Langkah Kerja
A: Menurut kutipan tentang tanggung jawab negara, pasal berapa dalam UUPLH yang menyebut asas tanggung jawab negara?
B: Tentukan apakah setiap pernyataan berikut sesuai dengan kutipan tentang tanggung jawab negara. Jawab ya atau tidak, lalu kutip kata-kata penentunya dari kutipan itu. (i) Undang-undang yang dibahas menjelaskan apa yang dimaksud dengan tanggung jawab negara. (ii) Dalam kebudayaan kita, tanggung jawab umumnya diartikan sebagai keharusan menanggung akibat perilaku seseorang. (iii) Istilah tanggung jawab sering dipertukarkan penggunaannya dengan istilah kewajiban.
C: Perpanjang kutipan tentang tanggung jawab negara dengan menulis lanjutannya, dimulai setelah kalimat terakhirnya.

═══ Kutipan yang Diberikan ═══

• About
  • Parent Page
  • Archives
  • Uncategorized
  • TANGGUNG JAWAB NEGARA

    Minggu, 10 April 2011


    TANGGUNG JAWAB NEGARA
    (STATE RESPONSIBILITY)



    DEVINISI TANGGUNG JAWAB NEGARA
    Pengertian tanggung jawab memang seringkali terasa sulit untuk menerangkannya dengan tepat. Ada kalanya tanggung jawab dikaitkan dengan keharusan untuk berbuat sesuatu, atau kadang-kadang dihubungkan dengan kesedihan untuk menerima konsekuensi dari suatu perbuatan. Banyaknya bentuk tanggung jawab ini menyebabkan terasa sulit merumuskannya alam bentuk kata-kata yang sederhana dan mudah dimengerti. Tetapi kalau kita amati lebih jauh, pengertian tanggung jawab selalu berkisar pada kesadaran untuk melakukan, kesediaan untuk melakukan, dan kemampuan untuk melakukan.
    Dalam kebudayaan kita, umumnya "tanggung jawab" diartikan sebagai keharusan untuk "menanggung" dan "menjawab" dalam pengertian lain yaitu suatu keharusan untuk menanggung akibat yang ditimbulkan oleh perilaku seseorang dalam rangka menjawab suatu persoalan.
    Terkait dengan tanggung jawab negara dalam pengelolaan lingkungan hidup, Pasal 3 UUPLH menyatakan: “Pengelolaan lingkungan hidup yang diselenggarakan dengan asas tanggung jawab negara, asas berkelanjutan, dan asas manfaat bertujuan untuk mewujudkan pembangunan berkelanjutan yang berwawasan lingkungan hidup dalam rangka pembangunan manusia Indonesia seutuhnya dan pembangunan masyarakat Indonesia seluruhnya yang beriman dan bertakwa kepada Tuhan Yang Maha Esa”.
    Dalam undang-undang tersebut tidak dijelaskan apa yang dimaksud “tanggung jawab negara”. Dalam berbagai literatur maupun peraturan perundang-undangan juga kerap dijumpai istilah “tanggung jawab negara” padahal dimaksudkan sebenarnya adalah untuk menyebut “tanggung jawab pemerintah”, dan sebaliknya. Dalam peraturan perundang- undangan maupun literatur hukum istilah “tanggung jawab” seringkali disinonimkan dan karena itu sering dipertukarkan penggunaannya dengan istilah “kewajiban”. Kedua istilah ini memang sulit dipisahkan satu sama lain, persoalannya adalah apakah istilah “tanggung jawab” itu identik dengan istilah “kewajiban”?Pembuat undang-undang sama sekali tidak memberikan penjelasan atau tafsir otentik mengenai istilah “tanggung jawab negara” dalam pasal 3 atau penjelasannya dalam UUPLH. Dalam hubungan ini ada dua istilah (terminologi) yang perlu mendapatkan kejelasan, supaya tidak menimbulkan bias makna, yakni istilah “tanggung jawab” dan istilah “negara”.Dalam literatur hukum berbahasa Inggris, istilah “tanggung jawab” bisa merujuk pada istilah “responsibility” maupun “liability”.

═══ Data Tercatat ═══

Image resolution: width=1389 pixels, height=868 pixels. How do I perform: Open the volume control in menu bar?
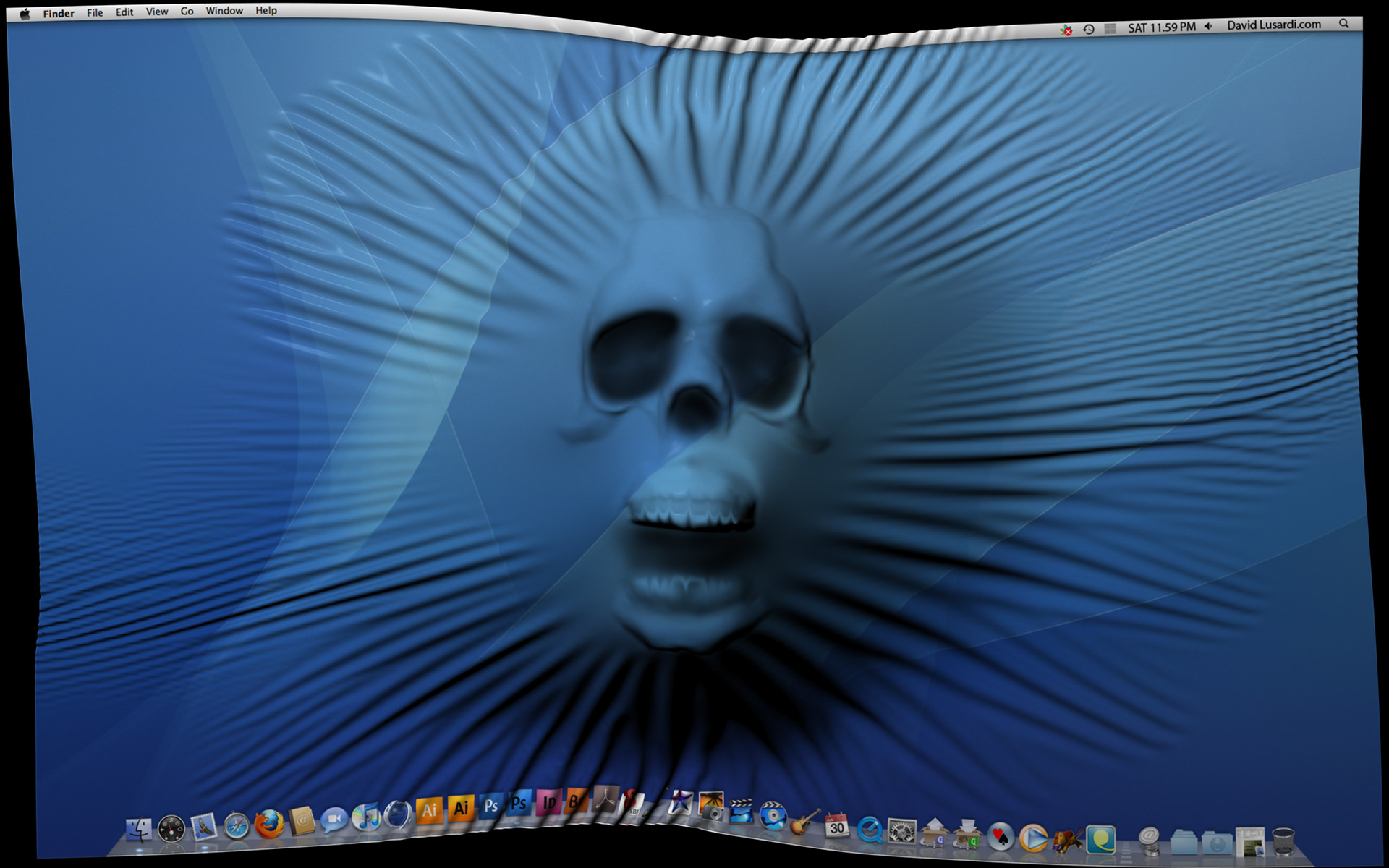1207,26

═══

Jawaban Berikut
A: Pasal 3 UUPLH.

B:
(i) Tidak: "Dalam undang-undang tersebut tidak dijelaskan apa yang dimaksud"
(ii) Ya: "keharusan untuk menanggung akibat yang ditimbulkan oleh perilaku seseorang"
(iii) Ya: "sering dipertukarkan penggunaannya dengan istilah"

C:
    Dalam Black’s Law Dictionary, istilah “responsibility” berarti: The state of being answerable for an obligation, and includes judgement, skill, ability and capacity. The obligation to answer for an act done, and to repair or otherwise make restitution for any injury it may have caused. Sedang, istilah “liability” merupakan istilah hukum yang luas maknanya, antara lain bisa berarti: -   all character of debts and obligations;  -   an obligation one bound in law or justice to perform;-   any kind of debt or liability, either absolute or contingent, express or implied; -   condition of being actually or potentially subject to an obligation; -   condition of being responsible for a possible or actual loss, penalty, evil, expense, or burden;-   condition which creates a duty to perform an act immediately or in the future.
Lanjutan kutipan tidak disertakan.